As I went through chemo, radiation, and finally transplant, I was delighted to be involved with Kenli, co-founder Hilary, and the rest of the Play It Back artists. I could have a bone marrow biopsy in the morning, but look forward to a fun music-related weekly Zoom call (“Music Mondays”) with everyone in the evening. I always joke morbidly with my friends: “I should have gotten cancer a long time ago because this is awesome!” I’m also extremely impressed with how the program has carried on throughout the COVID-19 pandemic. I’m sure that the entire program could have been put on pause because we can’t go to Kenli’s studio in person at the moment, but it kept going. Recording sessions were switched to video calls and the aforementioned “Music Mondays” were instated. If the amount of effort wasn’t put in to work with all of us remotely, my entire 2020 would have been much different and much lonelier. I’m grateful to say that this year I have learned a ton about making music, gained new friends (that I hope to meet in person soon!), written several original songs, and am very close to having my first ever fully produced song. Who knew this could all be possible for someone who spent most of 2020 feeling sick?

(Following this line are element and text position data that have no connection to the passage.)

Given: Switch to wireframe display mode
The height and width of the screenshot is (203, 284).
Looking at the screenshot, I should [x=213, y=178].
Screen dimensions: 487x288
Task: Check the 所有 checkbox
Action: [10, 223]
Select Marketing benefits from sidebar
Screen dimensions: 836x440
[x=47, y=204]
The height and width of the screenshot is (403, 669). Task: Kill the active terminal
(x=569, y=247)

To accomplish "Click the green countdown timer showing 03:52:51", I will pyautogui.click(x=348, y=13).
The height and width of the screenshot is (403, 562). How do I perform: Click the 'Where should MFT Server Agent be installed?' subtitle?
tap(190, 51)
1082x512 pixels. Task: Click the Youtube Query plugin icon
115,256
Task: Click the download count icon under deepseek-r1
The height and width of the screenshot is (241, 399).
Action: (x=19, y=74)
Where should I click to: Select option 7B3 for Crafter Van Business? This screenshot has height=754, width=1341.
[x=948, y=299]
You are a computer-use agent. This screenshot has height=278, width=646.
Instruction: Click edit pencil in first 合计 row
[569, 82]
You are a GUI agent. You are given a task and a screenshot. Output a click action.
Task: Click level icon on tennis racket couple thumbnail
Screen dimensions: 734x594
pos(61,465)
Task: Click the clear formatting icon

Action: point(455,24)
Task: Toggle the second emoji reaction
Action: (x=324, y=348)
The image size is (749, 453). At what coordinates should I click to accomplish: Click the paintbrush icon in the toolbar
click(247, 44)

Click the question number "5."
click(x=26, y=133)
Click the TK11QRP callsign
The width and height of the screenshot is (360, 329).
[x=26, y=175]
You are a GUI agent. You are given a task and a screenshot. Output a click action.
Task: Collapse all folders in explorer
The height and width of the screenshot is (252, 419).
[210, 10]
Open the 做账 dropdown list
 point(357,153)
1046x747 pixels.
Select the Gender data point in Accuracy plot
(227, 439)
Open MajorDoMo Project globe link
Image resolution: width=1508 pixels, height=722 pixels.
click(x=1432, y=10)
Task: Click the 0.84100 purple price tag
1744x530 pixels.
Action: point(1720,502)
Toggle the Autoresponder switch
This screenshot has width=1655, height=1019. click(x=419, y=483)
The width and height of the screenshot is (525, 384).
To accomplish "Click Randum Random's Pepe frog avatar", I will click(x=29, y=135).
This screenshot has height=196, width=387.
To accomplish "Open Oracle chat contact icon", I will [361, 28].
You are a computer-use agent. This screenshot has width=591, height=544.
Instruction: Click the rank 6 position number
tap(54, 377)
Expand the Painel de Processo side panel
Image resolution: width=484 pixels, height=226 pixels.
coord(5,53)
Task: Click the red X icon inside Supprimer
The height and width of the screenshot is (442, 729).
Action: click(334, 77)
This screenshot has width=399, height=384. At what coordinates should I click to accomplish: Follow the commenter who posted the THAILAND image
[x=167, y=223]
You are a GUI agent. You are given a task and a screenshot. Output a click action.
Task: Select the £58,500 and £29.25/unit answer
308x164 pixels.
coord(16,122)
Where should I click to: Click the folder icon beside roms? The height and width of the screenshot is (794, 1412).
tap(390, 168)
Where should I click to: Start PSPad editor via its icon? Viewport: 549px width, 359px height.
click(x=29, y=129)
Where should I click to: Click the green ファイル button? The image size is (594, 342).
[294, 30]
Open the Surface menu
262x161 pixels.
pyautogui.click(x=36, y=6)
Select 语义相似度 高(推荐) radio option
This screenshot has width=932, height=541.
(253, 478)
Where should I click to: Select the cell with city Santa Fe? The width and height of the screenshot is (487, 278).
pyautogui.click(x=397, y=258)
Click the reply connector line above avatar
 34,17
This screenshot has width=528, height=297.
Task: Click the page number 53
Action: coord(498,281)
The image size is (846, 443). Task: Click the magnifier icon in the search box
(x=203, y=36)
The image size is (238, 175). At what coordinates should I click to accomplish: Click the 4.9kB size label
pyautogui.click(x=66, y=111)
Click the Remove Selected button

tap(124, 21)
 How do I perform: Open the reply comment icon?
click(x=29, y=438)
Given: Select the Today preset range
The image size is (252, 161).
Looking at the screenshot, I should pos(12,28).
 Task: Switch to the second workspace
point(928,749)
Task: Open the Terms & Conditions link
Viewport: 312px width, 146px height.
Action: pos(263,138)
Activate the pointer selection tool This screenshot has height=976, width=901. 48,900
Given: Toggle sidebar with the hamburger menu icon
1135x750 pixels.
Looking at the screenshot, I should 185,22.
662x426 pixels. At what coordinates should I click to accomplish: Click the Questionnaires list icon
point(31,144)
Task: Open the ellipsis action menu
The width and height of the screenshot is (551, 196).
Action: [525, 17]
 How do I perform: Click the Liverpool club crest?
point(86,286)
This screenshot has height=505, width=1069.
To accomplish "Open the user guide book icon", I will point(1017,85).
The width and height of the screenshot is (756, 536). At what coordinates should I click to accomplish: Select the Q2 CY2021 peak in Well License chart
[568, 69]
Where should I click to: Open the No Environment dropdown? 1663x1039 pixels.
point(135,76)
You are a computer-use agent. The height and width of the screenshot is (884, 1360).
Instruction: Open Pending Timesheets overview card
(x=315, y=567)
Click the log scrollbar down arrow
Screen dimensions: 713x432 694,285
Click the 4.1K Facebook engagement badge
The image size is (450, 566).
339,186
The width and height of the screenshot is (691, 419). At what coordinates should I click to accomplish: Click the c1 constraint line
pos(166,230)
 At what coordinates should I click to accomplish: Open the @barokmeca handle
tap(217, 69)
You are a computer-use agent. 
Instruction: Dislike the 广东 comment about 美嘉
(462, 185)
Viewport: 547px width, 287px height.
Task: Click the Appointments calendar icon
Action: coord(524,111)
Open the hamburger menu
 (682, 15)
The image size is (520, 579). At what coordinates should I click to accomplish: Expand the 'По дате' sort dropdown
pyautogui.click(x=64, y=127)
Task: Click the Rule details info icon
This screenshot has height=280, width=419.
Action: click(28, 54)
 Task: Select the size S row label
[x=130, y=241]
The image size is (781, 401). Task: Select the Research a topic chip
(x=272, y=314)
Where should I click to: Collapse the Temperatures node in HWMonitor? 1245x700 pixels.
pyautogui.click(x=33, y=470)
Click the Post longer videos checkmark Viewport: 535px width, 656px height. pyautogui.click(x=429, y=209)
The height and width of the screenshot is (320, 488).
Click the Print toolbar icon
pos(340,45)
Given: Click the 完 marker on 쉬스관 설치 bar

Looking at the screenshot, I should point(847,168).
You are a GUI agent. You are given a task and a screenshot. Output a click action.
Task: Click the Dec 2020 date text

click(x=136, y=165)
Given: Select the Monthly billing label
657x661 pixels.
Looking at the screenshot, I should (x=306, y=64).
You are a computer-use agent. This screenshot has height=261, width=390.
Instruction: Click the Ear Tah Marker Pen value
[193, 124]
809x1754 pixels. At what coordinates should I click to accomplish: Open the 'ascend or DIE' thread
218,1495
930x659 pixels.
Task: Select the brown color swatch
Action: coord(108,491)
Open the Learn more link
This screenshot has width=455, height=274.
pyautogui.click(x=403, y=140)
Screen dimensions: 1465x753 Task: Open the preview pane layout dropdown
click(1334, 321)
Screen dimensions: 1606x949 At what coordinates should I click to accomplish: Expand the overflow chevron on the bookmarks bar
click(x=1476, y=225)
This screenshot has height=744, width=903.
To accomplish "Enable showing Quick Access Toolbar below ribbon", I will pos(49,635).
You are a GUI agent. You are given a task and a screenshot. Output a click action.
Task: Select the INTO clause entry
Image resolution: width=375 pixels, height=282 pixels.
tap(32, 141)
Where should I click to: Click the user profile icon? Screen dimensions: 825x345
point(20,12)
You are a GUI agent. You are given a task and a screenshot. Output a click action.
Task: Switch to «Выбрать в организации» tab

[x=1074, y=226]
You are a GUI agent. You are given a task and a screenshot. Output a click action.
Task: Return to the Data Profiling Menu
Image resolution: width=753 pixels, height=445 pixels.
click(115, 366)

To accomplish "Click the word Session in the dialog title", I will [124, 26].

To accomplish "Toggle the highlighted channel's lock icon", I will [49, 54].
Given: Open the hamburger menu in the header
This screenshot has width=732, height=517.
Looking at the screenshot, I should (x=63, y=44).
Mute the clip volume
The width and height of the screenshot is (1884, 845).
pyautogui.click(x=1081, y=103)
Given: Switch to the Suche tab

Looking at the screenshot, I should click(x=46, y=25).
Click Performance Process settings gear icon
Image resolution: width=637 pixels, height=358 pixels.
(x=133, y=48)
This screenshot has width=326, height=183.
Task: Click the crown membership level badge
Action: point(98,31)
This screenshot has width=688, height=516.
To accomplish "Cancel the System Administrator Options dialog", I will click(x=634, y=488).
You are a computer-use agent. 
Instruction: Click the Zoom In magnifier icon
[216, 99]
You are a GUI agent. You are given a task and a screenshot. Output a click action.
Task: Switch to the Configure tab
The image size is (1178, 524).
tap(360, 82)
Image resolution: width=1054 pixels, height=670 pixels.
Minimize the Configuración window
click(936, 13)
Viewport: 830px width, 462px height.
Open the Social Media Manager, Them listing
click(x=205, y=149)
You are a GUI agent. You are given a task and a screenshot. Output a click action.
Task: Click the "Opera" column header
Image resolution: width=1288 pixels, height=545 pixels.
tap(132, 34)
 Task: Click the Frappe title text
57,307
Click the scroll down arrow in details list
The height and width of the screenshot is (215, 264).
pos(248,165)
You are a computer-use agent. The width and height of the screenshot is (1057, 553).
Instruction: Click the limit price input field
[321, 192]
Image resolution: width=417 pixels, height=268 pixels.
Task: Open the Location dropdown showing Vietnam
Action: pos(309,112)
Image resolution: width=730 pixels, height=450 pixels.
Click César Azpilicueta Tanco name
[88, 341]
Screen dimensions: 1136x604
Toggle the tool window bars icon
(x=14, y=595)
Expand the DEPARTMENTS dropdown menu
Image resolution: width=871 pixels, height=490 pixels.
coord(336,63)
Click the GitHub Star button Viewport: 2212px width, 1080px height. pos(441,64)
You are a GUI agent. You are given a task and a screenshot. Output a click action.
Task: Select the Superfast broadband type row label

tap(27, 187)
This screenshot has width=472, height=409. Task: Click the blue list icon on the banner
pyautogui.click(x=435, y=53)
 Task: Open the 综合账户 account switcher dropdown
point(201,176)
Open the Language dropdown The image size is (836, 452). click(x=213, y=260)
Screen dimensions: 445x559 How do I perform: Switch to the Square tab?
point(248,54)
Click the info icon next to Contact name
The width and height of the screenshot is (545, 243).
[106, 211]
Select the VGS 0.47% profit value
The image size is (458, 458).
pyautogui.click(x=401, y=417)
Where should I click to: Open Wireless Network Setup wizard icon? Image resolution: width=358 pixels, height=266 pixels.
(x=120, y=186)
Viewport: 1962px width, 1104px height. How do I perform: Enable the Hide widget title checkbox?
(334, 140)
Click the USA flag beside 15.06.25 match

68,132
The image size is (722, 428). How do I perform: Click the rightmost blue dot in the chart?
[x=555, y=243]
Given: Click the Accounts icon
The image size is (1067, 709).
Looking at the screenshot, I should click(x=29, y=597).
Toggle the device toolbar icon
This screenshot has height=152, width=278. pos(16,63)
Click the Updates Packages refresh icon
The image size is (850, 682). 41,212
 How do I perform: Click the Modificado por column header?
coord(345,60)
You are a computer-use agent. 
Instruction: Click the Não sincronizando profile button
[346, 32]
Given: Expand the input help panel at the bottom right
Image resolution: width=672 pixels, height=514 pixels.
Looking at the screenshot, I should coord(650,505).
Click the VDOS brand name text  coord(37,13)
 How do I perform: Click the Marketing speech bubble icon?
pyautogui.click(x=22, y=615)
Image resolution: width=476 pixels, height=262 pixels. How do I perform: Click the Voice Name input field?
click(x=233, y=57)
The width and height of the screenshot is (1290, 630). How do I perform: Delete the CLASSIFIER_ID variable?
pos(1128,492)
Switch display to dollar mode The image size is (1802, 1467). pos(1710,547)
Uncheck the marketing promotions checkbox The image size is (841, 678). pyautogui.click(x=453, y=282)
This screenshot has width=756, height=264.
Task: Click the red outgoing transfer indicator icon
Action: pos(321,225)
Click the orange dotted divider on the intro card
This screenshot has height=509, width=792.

If the amount of effort wasn’t put in to work with all of us remotely, my entire 2020 would have been much different and much lonelier.
The song that I’m working on right now is called “Above.” It’s about the miracles that God has done in my life throughout this scary cancer experience. He’s brought in incredible people and opportunities, kept me from mental breakdown, and made me a stronger person. One of the most important parts of the song for me is when I sing the line: “It’s not the end for me. It’s a beginning.” I wrote that line to remind myself that I have so much more left to do. My life isn’t over like I thought it was that day in February when I was diagnosed. While I still have my moments of mental weakness as I’m still recovering from my bone marrow transplant, I know in my heart that this year is a miracle—a story that I will tell many years from now. I’m thankful to Teen Cancer America for being part of that miracle.